--- Verilen metin ---
Fehmi KORU
Ennis Esmer ismini işittiniz mi?
Şu sıralarda Red Oaks adlı dizide Nash karakterini başarıyla canlandırıyor. O kadar başarılı ki, hiç âdetim olmadığı halde, dizide oynayan sıradan biri demeyip kim olduğunu öğrenmeye kalkınca karşıma bu isim çıktı: Ennis Esmer…
Kanada aksanıyla konuşan Amerikalı bir tipi canlandırmasına rağmen ne kadar bizden kokuyor o isim değil mi?
Öyleymiş zaten…
Ankara’da doğmuş. Kanada’ya üç yaşında göç etmiş. Orada büyümüş bir aktör.
Çok sayıda filmde, ondan da çok sayıda dizide oynamış…
Merak bu ya, “Bir de filmde izleyeyim” deyince ve filmin konusu da bir yerel gazetede geçiyor ve Ennis kardeşimiz batmak üzere olan 90 yıllık gazeteyi kurtarmaya çalışan genç gazeteci rolünü oynuyorsa…
Bana oturup ‘Big News from Grand Rock’ filmini izlemek düştü.
--- Kaynak veriler ---
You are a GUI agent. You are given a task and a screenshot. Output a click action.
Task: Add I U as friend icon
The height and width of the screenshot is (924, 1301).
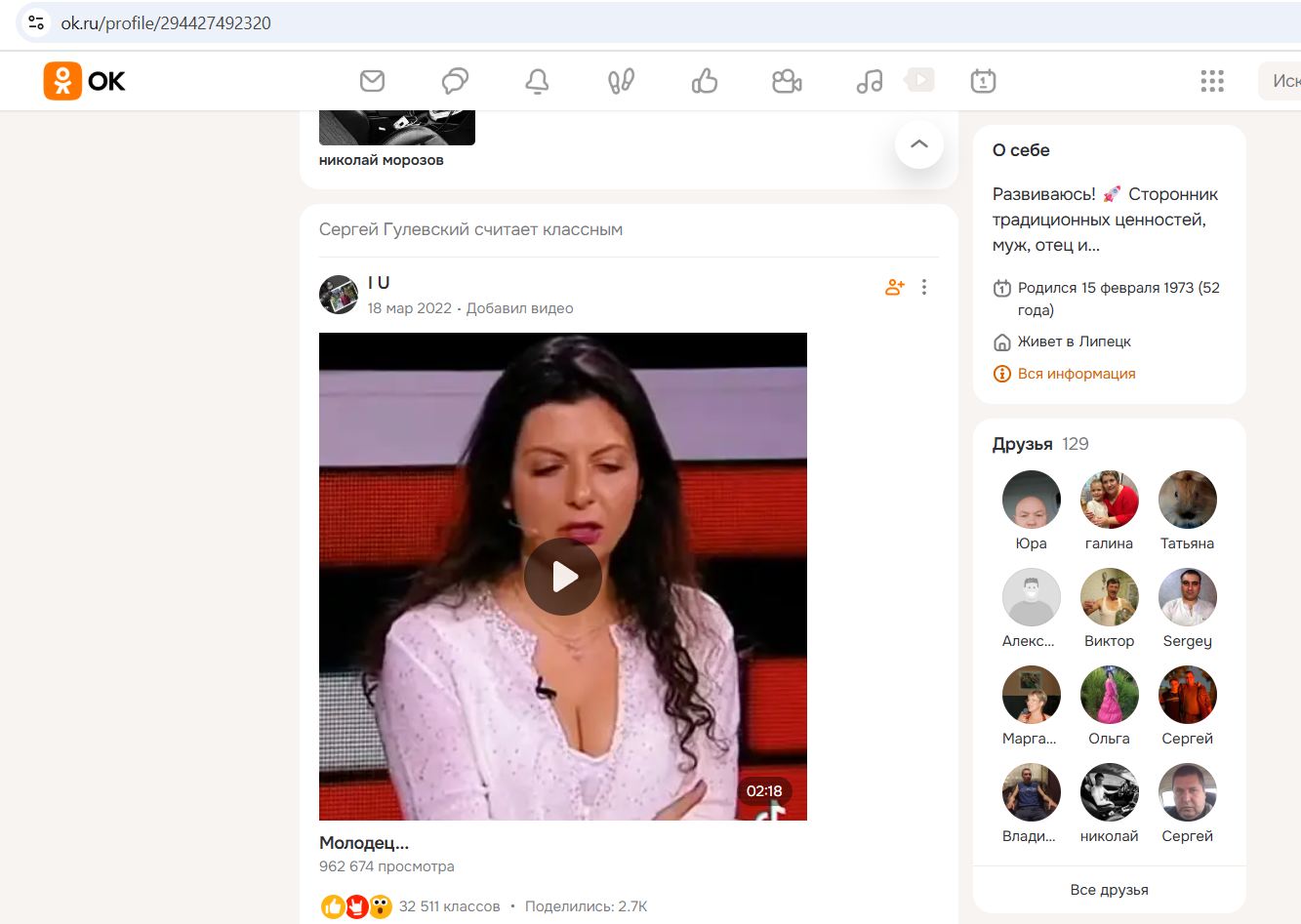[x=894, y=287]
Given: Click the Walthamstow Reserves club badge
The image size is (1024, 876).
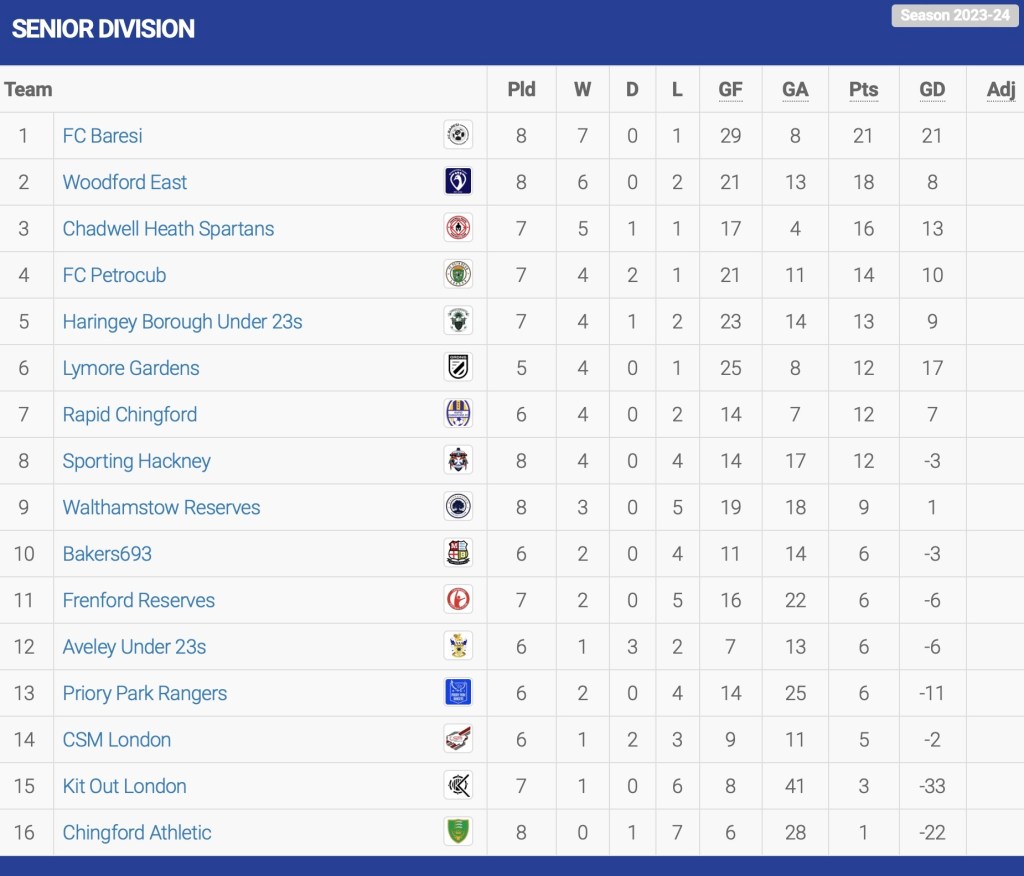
---
_Amaç 1_. Ennis Esmer hakkındaki metinde adı geçen bütün kişileri ve karakterleri sıralayın.
_Amaç 2_. Kayıtlardaki satırların hepsini değiştirmeden aktarın, yalnızca resimleri dışarıda bırakın.
Metin ile kayıtlar birbirinden bağımsızdır.

_Tam çıktı 1_.
- Fehmi KORU
- Ennis Esmer
- Nash

_Tam çıktı 2_.
You are a GUI agent. You are given a task and a screenshot. Output a click action.
Task: Add I U as friend icon
The height and width of the screenshot is (924, 1301).
[x=894, y=287]
Given: Click the Walthamstow Reserves club badge
The image size is (1024, 876).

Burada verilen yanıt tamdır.